• [Given records]:
>>>
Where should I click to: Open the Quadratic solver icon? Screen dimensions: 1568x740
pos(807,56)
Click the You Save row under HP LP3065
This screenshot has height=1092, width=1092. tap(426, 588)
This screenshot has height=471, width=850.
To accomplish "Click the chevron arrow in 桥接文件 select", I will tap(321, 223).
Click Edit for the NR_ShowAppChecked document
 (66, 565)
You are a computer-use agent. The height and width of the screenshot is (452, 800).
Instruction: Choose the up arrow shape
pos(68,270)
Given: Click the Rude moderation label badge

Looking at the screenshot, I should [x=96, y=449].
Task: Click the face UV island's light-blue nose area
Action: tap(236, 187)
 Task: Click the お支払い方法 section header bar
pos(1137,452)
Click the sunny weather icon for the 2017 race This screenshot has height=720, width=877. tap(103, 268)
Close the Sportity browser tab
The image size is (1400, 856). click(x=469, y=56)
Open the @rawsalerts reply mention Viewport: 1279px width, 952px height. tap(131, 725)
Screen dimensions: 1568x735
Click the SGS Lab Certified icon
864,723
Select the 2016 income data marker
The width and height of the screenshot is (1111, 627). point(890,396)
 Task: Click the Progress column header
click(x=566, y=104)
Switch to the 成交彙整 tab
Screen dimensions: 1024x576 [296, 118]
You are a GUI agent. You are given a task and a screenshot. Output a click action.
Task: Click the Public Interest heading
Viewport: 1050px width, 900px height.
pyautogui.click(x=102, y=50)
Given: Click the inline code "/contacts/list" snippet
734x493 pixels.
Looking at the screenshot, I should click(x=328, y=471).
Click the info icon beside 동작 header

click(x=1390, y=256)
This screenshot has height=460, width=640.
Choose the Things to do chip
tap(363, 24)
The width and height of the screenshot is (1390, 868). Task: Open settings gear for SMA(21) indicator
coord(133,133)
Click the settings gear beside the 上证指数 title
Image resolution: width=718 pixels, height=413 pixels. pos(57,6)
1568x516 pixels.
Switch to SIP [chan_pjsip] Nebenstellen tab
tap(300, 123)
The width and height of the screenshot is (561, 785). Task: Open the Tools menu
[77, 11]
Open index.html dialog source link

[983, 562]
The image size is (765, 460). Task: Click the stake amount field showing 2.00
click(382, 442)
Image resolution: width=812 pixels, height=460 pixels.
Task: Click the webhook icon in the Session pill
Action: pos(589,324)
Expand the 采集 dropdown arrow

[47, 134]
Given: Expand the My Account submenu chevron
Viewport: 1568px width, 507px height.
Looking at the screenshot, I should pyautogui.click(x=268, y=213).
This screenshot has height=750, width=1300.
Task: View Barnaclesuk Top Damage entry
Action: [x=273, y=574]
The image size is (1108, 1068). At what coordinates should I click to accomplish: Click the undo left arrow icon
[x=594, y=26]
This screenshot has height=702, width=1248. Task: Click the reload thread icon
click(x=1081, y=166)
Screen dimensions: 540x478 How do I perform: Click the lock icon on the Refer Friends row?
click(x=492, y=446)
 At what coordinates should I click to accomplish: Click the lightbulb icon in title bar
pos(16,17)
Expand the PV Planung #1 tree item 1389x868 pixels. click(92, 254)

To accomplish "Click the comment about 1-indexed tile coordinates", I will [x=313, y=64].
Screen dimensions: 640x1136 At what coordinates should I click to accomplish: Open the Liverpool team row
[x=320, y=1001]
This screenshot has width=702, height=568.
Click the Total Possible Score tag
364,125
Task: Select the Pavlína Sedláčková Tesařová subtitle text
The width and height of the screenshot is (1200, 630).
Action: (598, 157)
<<<
• [Task item]: Wherever a line above contains the string "will", copy that line.

• [Exercise output]:
To accomplish "Click the chevron arrow in 桥接文件 select", I will tap(321, 223).
To accomplish "Click the comment about 1-indexed tile coordinates", I will [x=313, y=64].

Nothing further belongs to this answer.